I think what we’re trying to do ultimately is to raise awareness, it’s not about pointing the finger and saying – no what you’re doing is wrong. This is a journey and if we can get a friend to think twice perhaps about the alternatives, then that’s what its about for us. It’s not something that changes from one day to the next, it’s a process. You want to try and do better every day and every one has their own pace.

If we’re talking about the business of fashion, how do you juggle the slow values of your business with profit? If we’re telling consumers that they need to buy less, where does that leave designers in terms of cash flow? Is it a situation that rather than getting your customers to buy more, you attract a larger demographic for more potential sales – or given you a social enterprise, is profit just not the brands’ main mission?

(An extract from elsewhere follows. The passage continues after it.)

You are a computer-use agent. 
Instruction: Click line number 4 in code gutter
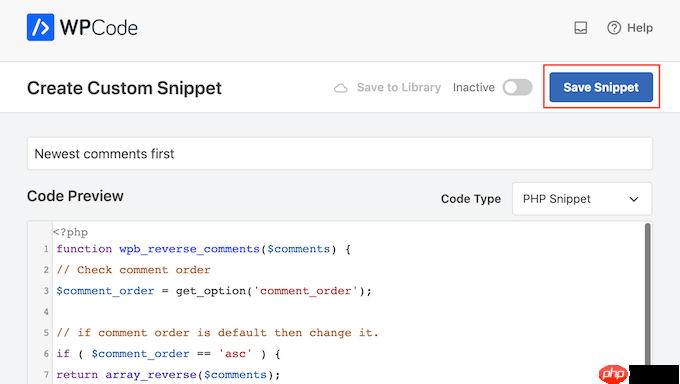46,312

To be honest I actually don’t think about the money side of it – I really do focus on the other roles of the business - in saying that we always try to put some money aside from each collection or project to give back additionally to the artisans so we can add extras to their work room or build a new one for example. My point of view was never from the perspective of money when I started the brand. Yes, of course I’d like to make money from RŪPAHAUS – that would be an added bonus - but really I want to create awareness for these artisans, I want to grow the demand for Indonesia artisanal products and make money FOR THESE ARTISANS. Everything at the moment is so small scale, so we’re talking for example we make a maximum of one dozen for every style, which is only three pieces in each size. This way, we’re actually testing the market as well as try to grow with the market.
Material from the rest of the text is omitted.